Let's review: he skipped into Anbar Province--a nice long way from Baghdad, where he might have to see something icky--on his way to a week of free Chinese food in his Far East trip, and dangled escape from the nightmare of Iraq (pronounced "Ee-rock", Mr. President, in case you're curious, which you're not) to a bunch of poor kids who know in their heart of hearts that he is lying, but who want so badly to go home that they will no doubt return to their duties determined to do better--which is like Sisyphus going back to that boulder thinking "This time, I'm gettin' it over that hill!"--tortured by the cruelty of hope. A hope that Bush has no intent of fulfilling. None. Zero. He will not reduce troop numbers. At all. And he knows this.

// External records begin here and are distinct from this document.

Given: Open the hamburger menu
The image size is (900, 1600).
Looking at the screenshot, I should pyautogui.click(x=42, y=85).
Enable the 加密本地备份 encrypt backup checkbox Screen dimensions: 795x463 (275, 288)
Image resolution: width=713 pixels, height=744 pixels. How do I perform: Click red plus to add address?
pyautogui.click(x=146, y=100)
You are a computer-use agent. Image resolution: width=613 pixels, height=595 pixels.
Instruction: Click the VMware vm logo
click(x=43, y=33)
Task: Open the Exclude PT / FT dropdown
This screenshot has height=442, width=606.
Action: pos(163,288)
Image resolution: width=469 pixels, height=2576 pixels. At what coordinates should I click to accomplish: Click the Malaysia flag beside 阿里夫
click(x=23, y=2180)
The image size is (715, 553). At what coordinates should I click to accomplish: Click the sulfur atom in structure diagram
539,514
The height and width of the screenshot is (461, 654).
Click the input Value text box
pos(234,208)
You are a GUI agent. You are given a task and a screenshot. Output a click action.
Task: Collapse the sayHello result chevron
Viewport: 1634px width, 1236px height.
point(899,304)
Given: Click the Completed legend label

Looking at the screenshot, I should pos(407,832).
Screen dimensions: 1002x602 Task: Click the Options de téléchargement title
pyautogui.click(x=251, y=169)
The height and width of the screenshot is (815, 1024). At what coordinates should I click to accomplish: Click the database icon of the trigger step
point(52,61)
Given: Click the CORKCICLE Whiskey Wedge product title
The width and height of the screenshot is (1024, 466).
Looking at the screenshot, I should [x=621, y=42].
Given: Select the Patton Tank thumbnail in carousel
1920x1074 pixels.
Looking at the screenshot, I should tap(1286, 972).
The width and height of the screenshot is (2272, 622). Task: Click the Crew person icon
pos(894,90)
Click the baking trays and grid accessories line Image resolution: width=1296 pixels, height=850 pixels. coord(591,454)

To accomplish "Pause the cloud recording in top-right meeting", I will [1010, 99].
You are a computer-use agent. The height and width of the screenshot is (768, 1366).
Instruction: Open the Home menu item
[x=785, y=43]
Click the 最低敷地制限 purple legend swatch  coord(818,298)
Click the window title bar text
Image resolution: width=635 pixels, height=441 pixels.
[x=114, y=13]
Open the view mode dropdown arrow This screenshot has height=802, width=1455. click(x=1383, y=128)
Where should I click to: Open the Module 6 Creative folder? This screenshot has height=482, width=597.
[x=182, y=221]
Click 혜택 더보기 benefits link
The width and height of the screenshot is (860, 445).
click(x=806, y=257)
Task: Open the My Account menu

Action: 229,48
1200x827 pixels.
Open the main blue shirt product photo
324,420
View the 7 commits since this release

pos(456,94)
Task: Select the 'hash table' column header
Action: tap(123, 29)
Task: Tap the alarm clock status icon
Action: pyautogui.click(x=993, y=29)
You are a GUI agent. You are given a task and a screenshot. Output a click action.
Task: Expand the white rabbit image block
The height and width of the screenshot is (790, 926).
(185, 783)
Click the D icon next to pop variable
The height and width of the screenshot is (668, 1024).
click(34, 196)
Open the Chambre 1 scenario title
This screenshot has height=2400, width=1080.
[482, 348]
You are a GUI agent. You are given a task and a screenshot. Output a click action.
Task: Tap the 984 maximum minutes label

He has made up his mind that he will "stay the course" so as to leave this miserable clusterfuck in the lap of his successor (good luck, Hillary!), and thus not have to face the shame of being seen as retreating from his idiotic gamble with his tail between his legs. (One thinks of James Buchanan who, as Southern states seceded, basically holed himself up in the White House, pretending that if he stayed really quiet, no one would remember that he was President and supposed to do something about this.)

He told a cruel lie to the men and women who are going to suffer more as a result of his having told it. Nice one, Big Guy. How about telling the nations's children that if their parents all vote Republican in '08, they'll all maybe get a pony? You absolutely unspeakable dick.

And we've got another year and a half of this to look forward to. I've said it before: when history judges the actions of the American voter, one of the blackest of marks against us is that we re-elected this man. It was a vote for a proven track-record of incompetence and evil. Shame on us.